Anand Nagarajan, Co-Founder, Shaka Harry, the smart protein startup that just signed on MS Dhoni as an investor and ambassador, encouraged the sector to play on the front foot. He said, “We're in it for the long haul even if there are blips or market corrections. Technology stocks also lost 40 per cent of their valuations this year, but nobody said the internet is dead. We need to be bold and break out into the mainstream.”

Speaking at a panel on nurturing biotech to mega-scale, Shubhankar Takle, Co-founder, MyoWorks said, “I'm very excited and bullish about cultivated meat — I think it will be a paradigm shift.”

In a similar vein, Dr Ravishankar CN, Director, ICAR-Central Institute of Fisheries Education in his key address, underscored that cultivated meat is a future food technology that can serve as a viable alternative to animal-derived protein. “Land is shrinking. Resources are limited,” he said, highlighting the urgency of transitioning to more sustainable sources of proteins. Dr Ravishankar also touched upon the regulatory pathways that need to be created for new food tech innovations.

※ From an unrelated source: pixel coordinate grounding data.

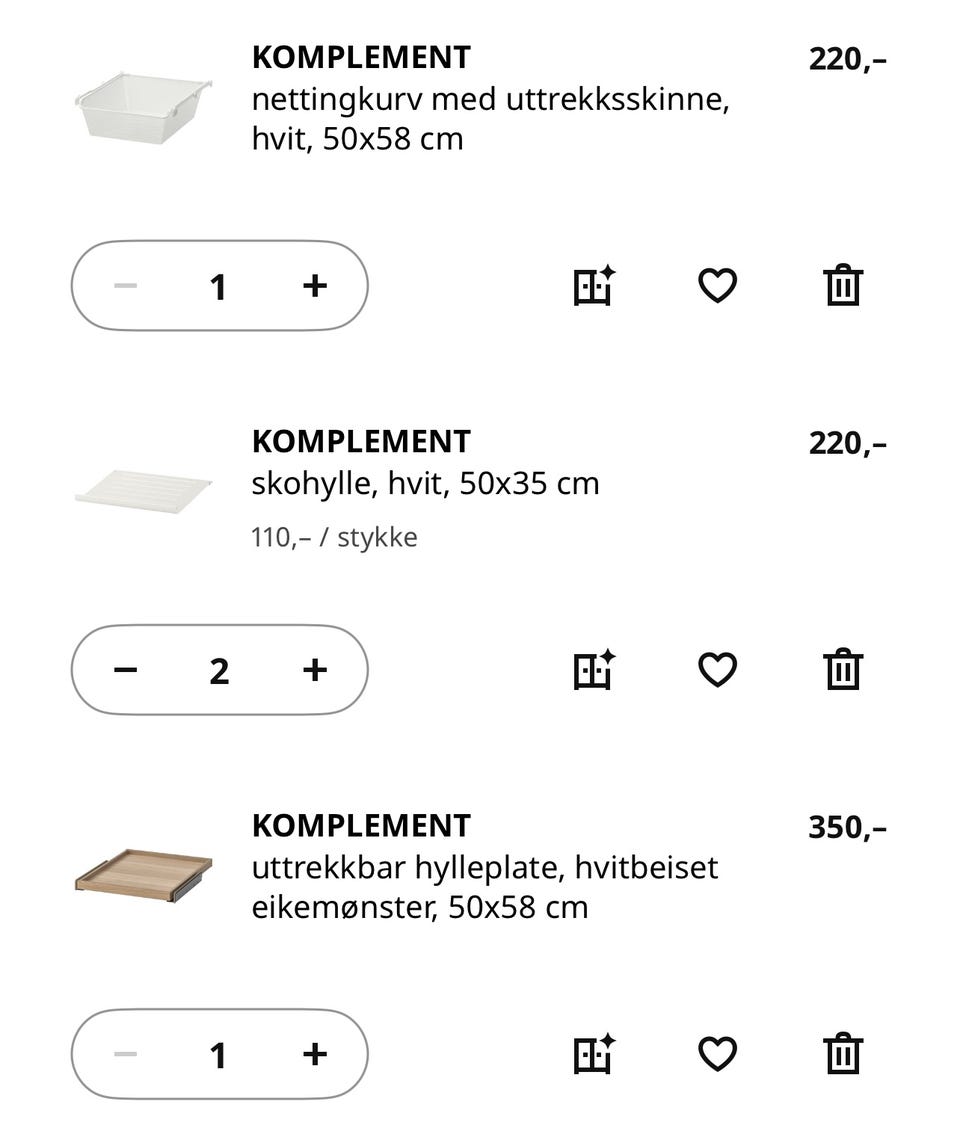This screenshot has width=960, height=1143.
Task: Open the oak hylleplate product thumbnail
Action: (x=144, y=875)
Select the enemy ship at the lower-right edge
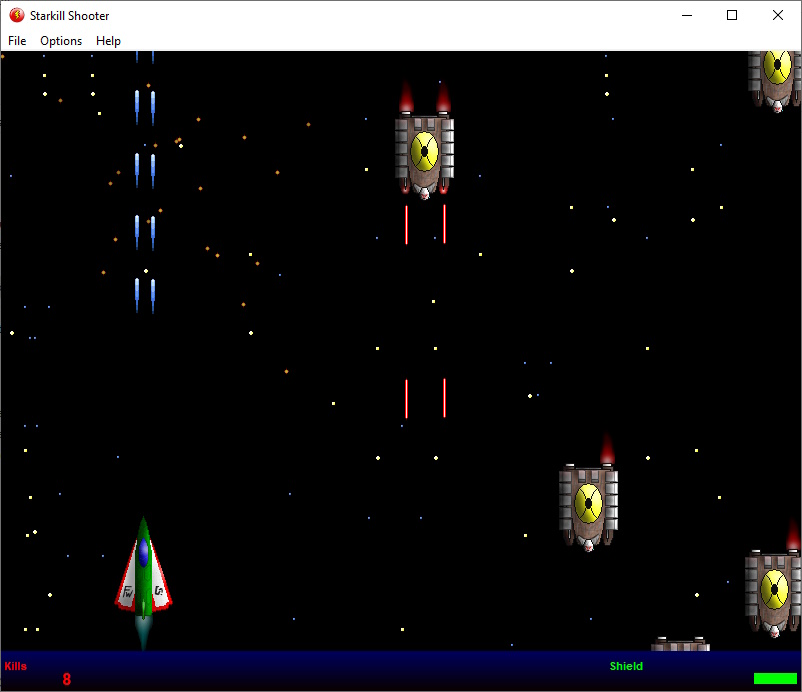 772,592
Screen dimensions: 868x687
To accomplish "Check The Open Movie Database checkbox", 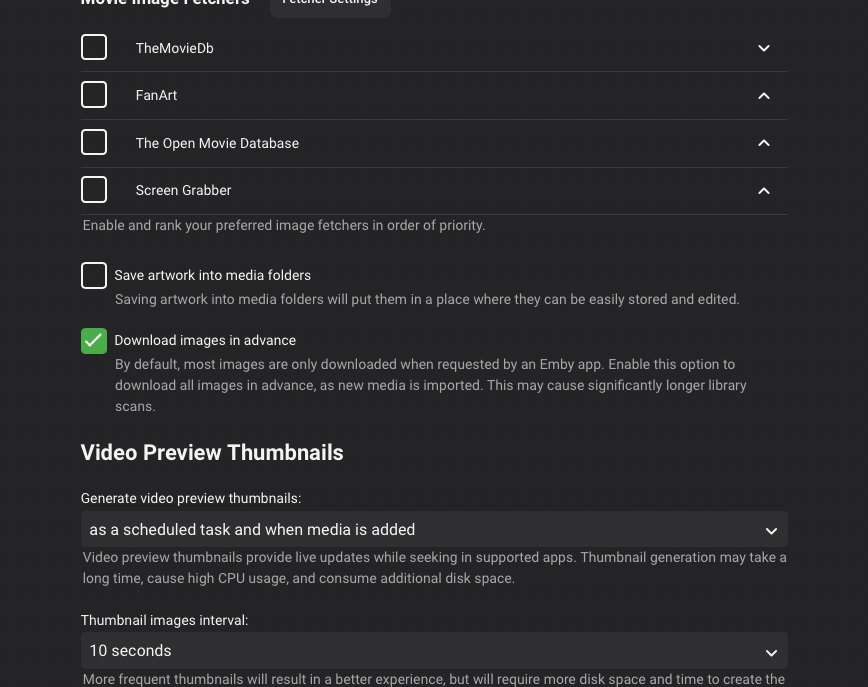I will [94, 143].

On day one of the Summit, Siraj Hussain, FICCI Advisor and former Secretary, MoFPI & Agriculture, Government of India and Siraj Azmat Chaudhry, Past Chair, National Committee on Food Processing, FICCI, Former Chairman, Cargill India, and MD & CEO, NCML iterated the need to localize the supply chain. Quoting a popular idiom, Chaudhary quipped, “They say 'ghar ki murgi dal barabar' and now we have dals and pulses coming back to compete with meat!”

While the smart protein ecosystem has grown at a remarkable rate over the last five years, very little has happened in the direction of building the necessary talent in this area. To address this, the Summit hosted dedicated roundtables and sessions on building the talent pool, with heads of universities such as NIFTEM, Gujarat Biotechnology University, TransDisciplinary University (TDU), and skilling bodies such as FICSI coming together to deliberate how to bridge the gap between industry and academia.

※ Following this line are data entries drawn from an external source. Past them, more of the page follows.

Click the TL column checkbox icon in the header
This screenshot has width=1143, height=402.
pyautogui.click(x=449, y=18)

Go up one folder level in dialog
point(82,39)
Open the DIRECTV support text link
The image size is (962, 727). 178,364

The Summit also celebrated the progress made in fostering an ecosystem for building talent over the last year. In a first for India, students in collaboration with GFI India set up the ‘Delhi University Smart Protein Project’, a chapter of the global Alt Protein Project, dedicated to turning universities into engines for smart protein education, research, and innovation.

Varun Deshpande, President, GFI Asia closed the Summit with reflections on the two days and said, “I firmly believe that what we do about meat will be the principal challenge of our lifetimes. Over the last five years, we’ve talked about the promise of this sector. What’s changed since then is the fact that 50+ companies have launched their smart protein products in markets across India.” However, he added, “we still have a long way to go in order to create a world where alternative proteins are no longer alternative.”